Ministerin gegen Internet-Zugangssperre als Strafe
11.03.2010 12:50
Berlin (dpa) - Die Bundesregierung ist nach den Worten von
Justizministerin Sabine Leutheusser-Schnarrenberger gegen eine
Sperrung von Internet-Zugängen als Strafe für Produktpiraterie.
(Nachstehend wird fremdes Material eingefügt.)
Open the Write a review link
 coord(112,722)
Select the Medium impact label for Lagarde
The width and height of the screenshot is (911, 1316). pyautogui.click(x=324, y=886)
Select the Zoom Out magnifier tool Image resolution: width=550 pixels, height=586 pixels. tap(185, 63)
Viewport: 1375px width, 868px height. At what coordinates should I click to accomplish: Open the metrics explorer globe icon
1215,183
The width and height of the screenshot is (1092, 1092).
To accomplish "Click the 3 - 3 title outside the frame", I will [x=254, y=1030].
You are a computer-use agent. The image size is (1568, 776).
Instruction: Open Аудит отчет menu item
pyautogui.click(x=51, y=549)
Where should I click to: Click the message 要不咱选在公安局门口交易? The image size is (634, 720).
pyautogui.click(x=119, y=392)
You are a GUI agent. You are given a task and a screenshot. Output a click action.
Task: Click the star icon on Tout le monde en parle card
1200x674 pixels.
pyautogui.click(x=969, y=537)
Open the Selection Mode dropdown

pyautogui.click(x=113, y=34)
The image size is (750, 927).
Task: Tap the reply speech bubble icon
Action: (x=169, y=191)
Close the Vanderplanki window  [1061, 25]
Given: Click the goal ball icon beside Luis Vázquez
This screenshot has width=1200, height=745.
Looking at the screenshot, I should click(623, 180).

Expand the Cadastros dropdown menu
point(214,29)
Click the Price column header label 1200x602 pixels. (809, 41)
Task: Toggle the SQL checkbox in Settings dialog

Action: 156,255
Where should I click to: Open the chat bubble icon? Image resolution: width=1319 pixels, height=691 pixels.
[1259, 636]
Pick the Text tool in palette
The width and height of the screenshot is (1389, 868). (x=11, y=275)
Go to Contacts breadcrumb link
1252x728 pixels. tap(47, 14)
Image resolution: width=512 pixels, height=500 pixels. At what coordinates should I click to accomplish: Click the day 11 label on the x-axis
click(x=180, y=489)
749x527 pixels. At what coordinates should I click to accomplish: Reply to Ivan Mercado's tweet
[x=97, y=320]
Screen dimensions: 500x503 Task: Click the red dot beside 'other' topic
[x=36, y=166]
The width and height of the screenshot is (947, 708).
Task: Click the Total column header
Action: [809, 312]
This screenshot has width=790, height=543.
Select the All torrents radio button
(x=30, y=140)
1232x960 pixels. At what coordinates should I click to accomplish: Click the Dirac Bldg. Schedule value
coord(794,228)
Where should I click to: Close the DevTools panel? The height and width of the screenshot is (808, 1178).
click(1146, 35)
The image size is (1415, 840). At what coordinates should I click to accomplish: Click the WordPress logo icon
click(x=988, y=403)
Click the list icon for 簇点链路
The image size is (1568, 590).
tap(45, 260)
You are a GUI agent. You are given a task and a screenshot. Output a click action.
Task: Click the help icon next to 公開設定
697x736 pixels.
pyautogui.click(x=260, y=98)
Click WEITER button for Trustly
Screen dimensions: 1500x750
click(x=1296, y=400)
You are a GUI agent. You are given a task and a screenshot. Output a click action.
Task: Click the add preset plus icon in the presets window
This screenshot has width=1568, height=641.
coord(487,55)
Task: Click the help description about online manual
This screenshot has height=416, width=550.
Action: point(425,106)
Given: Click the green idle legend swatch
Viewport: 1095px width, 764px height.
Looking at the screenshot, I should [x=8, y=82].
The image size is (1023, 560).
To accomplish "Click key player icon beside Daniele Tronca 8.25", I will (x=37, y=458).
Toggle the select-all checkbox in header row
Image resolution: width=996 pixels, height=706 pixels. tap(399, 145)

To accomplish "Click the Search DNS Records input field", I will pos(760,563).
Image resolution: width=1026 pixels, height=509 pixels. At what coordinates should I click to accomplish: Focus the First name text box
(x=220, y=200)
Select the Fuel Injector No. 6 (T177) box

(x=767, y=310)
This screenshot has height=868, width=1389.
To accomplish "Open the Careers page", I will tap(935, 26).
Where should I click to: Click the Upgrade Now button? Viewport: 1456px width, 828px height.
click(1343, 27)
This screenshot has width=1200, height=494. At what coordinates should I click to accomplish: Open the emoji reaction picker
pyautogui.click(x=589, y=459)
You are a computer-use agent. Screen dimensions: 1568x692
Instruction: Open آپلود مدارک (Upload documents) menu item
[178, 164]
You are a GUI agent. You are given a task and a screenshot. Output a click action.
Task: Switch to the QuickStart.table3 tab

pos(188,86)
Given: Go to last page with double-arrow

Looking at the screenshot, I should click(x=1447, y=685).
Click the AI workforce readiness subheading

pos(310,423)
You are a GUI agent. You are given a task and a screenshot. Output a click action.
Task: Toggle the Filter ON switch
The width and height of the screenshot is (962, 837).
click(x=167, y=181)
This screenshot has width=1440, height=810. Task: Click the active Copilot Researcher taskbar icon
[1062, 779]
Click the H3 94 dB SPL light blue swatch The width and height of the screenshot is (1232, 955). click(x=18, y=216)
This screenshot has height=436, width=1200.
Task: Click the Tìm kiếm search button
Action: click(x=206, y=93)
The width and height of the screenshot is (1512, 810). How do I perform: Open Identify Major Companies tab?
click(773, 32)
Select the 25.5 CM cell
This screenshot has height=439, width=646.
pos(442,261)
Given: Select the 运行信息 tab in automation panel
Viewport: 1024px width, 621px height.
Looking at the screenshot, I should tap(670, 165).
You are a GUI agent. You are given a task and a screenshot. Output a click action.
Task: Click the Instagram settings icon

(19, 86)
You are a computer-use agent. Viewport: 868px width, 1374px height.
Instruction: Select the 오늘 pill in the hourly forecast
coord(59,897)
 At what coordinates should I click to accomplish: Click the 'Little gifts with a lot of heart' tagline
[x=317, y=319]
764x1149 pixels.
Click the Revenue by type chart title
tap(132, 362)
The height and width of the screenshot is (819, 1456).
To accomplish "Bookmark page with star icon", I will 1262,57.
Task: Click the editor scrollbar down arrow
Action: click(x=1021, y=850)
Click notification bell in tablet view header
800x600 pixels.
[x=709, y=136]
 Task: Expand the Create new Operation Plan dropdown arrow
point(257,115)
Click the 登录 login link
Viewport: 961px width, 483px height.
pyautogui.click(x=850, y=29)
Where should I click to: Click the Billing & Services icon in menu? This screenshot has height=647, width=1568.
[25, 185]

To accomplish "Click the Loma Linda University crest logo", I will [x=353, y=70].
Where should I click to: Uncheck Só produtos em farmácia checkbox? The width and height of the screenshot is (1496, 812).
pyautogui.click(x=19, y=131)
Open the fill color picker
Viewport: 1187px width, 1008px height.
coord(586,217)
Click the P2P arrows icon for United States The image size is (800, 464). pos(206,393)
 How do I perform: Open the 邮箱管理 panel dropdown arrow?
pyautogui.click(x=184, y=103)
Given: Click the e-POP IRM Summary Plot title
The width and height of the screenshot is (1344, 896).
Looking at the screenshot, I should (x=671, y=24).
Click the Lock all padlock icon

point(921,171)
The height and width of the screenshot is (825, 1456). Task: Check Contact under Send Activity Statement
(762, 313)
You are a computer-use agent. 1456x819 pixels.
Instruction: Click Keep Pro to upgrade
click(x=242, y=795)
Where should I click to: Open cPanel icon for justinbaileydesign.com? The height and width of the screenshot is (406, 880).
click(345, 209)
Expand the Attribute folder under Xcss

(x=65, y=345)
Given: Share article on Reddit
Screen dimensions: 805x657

Angesichts der laufenden Verhandlungen über das internationale
Abkommen ACTA setze sich die Bundesregierung mit Nachdruck dafür ein,
dass es Internet-Zugangssperren bei Urheberrechtsverletzungen nicht
geben solle, sagte die FDP-Politikerin am Donnerstag in Berlin. ACTA
soll den globalen Kampf gegen Produktfälschungen, gefälschte
Medikamente oder Datenklau stärken. Am Verhandlungstisch sitzen unter
anderem die USA, die Schweiz, Japan, Südkorea, Singapur, Mexiko und
Australien. Die nächste Runde beginnt im April in Neuseeland.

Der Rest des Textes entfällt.